Task item >>
Print, exactly and without pictures, the lines from the one where "Open the Help tab" appears down to the end of the entries.

-- Opening Marker --

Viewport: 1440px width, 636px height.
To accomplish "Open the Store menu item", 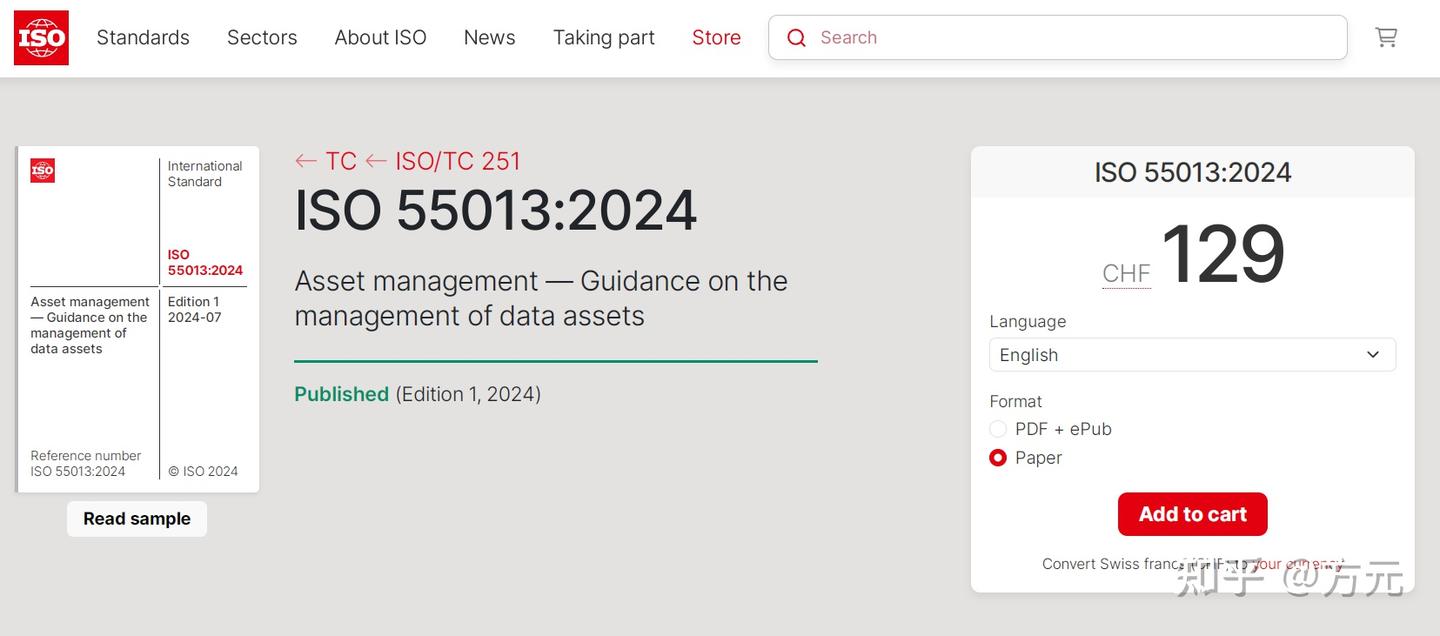I will pyautogui.click(x=716, y=37).
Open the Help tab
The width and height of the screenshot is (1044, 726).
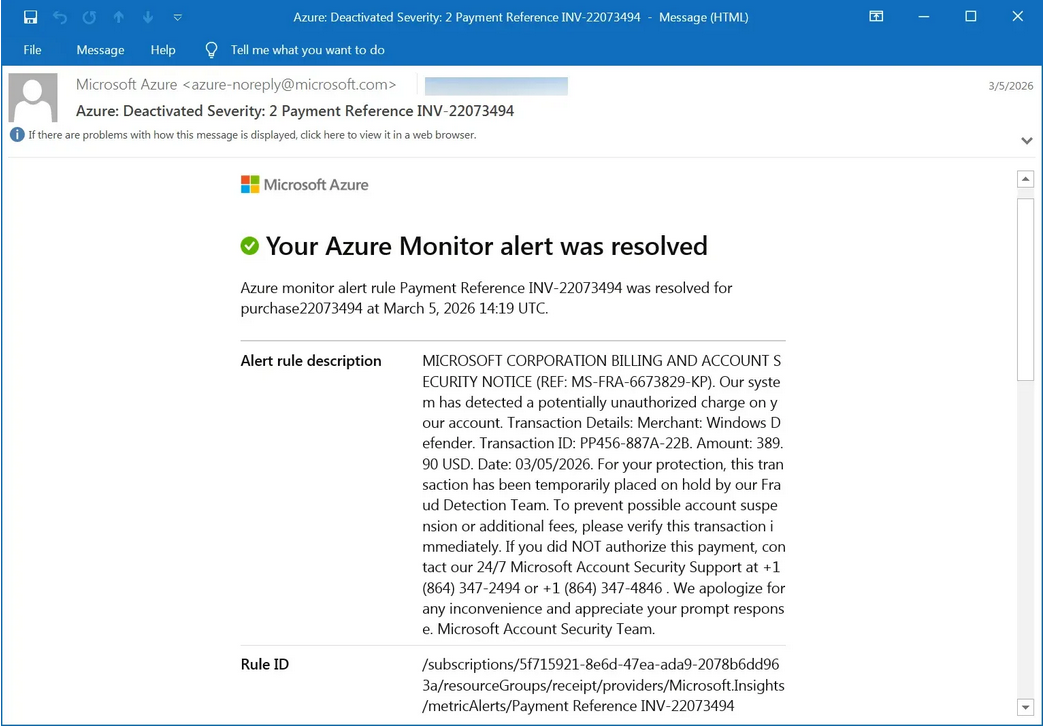pyautogui.click(x=163, y=50)
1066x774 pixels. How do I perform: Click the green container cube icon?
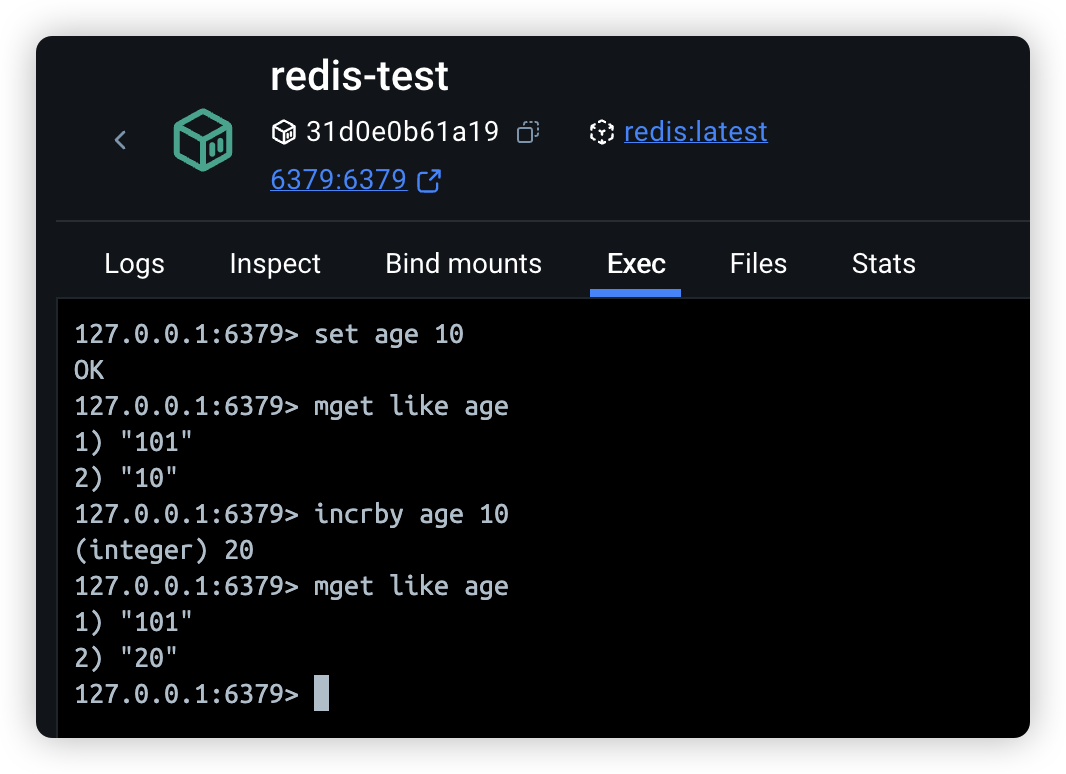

-- Closing Marker --

Solution to this task >>
Open the Help tab
The width and height of the screenshot is (1044, 726).
pyautogui.click(x=163, y=50)
1066x774 pixels. How do I perform: Click the green container cube icon?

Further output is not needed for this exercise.